### STATED GOAL
Write out, without any change, everything from the line containing "You are a computer-use" down to the line containing "Instruction: Tap the", both of those lines included.
++++ INPUT ++++
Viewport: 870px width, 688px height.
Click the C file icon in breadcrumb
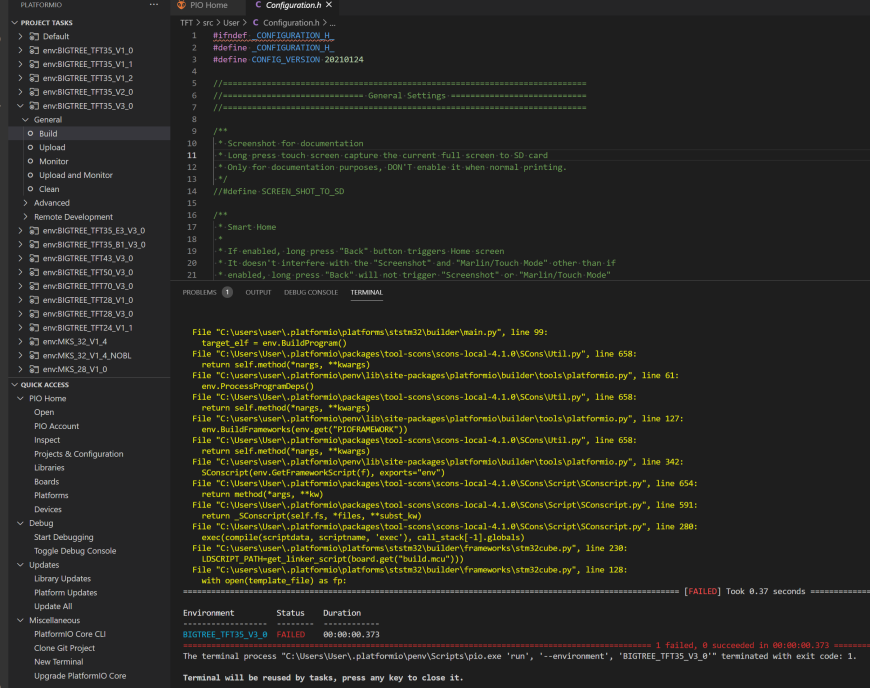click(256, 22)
++++
++++ INPUT ++++
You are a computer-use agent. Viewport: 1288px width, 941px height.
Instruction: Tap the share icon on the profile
++++
### SOLUTION TO THE PROBLEM
You are a computer-use agent. Viewport: 1288px width, 941px height.
Instruction: Tap the share icon on the profile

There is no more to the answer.